4 - Léon Darsonval (Pilote Aéronaute)


Le 8 juin 1913, l’Aube, piloté par Darsonval , ayant comme passagers Herbelin, Michaut, Cosnier part de Troyes ,et atterrit à Rignoncourt (Meuse) après avoir fait un parcours de 120 km en 5 h 20 mn à 1450 m. d’altitude.

Dimanche 8 juin 1913, jour de la Saint-Médard, le nouveau ballon l'Aube n° 3, piloté par M. Léon Darsonval, caporal aérostier qui accomplissait une période de réserve à Versailles, ayant avec lui comme passagers MM. Lucien Cosnier, Henri Michaut et Edouard Héberlin, quittait, à 1 heure 55, le mail du Lycée, à Troyes, pour accomplir son premier voyage.
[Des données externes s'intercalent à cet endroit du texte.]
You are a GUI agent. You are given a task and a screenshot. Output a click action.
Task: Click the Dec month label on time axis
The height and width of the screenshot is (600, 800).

Le 24 août 1913, l’Aube, piloté par Darsonval, ayant comme passagers 1ère Chazelle, Soulié, Lambert, 2ème Bellemère P. fait escale à Chaudrey et atterrit à La Chaise après avoir fait un parcours de 85 km en 4 h à 1600 m. d’altitude.

“ A bord de la nacelle du ballon “ L’Aube “ je venais survoler l’Arlette à Arsonval (Aube). Comment témoignerai-je de mon indicible émotion au spectacle grandiose d’une vue incomparable sur mon doux pays d’Arlette ? Mes yeux, avec avidité, fouillaient les moindres replis de terrain, suivaient les multiples lacets blancs ou grisâtres des routes et des chemin de terre, sondaient les forêts, les profondeurs des vallons, essayant, ici, là, partout, d’exhumer les souvenirs, les chers souvenirs d’une enfance heureuse.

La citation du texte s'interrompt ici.